Other approaches concerning the series $\sum_{n=1}^{\infty} \frac{\sin(n)}{n!}$

Question

I recently saw the question What is the closed form for $S=\displaystyle\sum_{n=1}^{\infty} \dfrac{\sin ({n})}{n!}$?

I became interested in the problem and generalized the equation using the same method provided in the link.

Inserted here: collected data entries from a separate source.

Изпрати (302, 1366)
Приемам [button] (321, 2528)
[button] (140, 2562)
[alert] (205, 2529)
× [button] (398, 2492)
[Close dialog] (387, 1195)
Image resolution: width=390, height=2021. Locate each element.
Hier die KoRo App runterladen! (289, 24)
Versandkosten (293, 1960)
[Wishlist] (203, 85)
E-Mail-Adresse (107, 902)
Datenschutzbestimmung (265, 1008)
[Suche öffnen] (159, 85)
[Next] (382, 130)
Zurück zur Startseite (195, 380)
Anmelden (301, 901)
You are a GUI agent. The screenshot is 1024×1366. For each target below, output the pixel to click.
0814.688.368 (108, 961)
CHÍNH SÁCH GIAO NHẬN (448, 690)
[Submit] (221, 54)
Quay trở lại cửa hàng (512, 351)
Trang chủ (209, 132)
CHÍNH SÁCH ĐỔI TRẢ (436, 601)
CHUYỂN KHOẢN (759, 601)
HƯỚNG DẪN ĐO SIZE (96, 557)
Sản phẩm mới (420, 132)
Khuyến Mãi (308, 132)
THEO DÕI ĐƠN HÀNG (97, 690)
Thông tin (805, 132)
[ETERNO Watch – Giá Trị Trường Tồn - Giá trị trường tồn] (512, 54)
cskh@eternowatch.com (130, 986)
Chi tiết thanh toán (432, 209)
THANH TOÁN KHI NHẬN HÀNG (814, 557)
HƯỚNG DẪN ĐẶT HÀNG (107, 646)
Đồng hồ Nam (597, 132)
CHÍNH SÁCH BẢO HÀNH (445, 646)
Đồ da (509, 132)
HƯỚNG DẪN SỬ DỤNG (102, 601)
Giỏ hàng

$$\displaystyle\sum_{n=0}^{\infty} \dfrac{\sin ({kn})}{n!} = e^{\cos(k)}\sin(\sin(k)),$$ $$\displaystyle\sum_{n=0}^{\infty} \dfrac{\cos ({kn})}{n!} = e^{\cos(k)}\cos(\sin(k)),$$ $$\displaystyle\sum_{n=0}^{\infty} \dfrac{\sin^2 ({kn})}{n!} = \frac{e+e^{\cos(2k)}\cos(\sin(2k))}{2},k\in\mathbb{R}.$$ Are there any other methods besides complex analysis that can provide a closed form for $\displaystyle\sum_{n=0}^{\infty} \dfrac{\sin ({n})}{n!}$?

Answer 1

I tried alternative methods to find the bijection between complex numbers and some operation or transformation. First thing I thought about was that if we call the derivative operator $D$, we have that:

$$D^2\cos{t}=-\cos{t} $$ $$D^2\sin{t}=-\sin{t} $$

Therefore in this context we have that $D^2=-I$, so I started looking for differential equations. I called the functions:

$$y(t)=\sum_{n=0}^\infty \frac{sin{(tn)}}{n!}$$ $$x(t)=\sum_{n=0}^\infty \frac{cos{(tn)}}{n!}$$

Then I derived the functions and fount a relation. Now the problem is to solve the following system with initial conditions $x(0)=e \text{, } \space y(0)=0$ and evaluate $y(t)$ in $t=1$:

$$y'=x\cos{t}-y\sin{t}$$ $$x'=-y\cos{t}-x\sin{t}$$

Using the subs $x=R(t)\cos(\theta (t))$ and $y=R(t)\sin(\theta (t))$ we get the answer:

$$y(t)=e^{\cos{t}}\sin(\sin{t})$$ $$x(t)=e^{\cos{t}}\cos(\sin{t})$$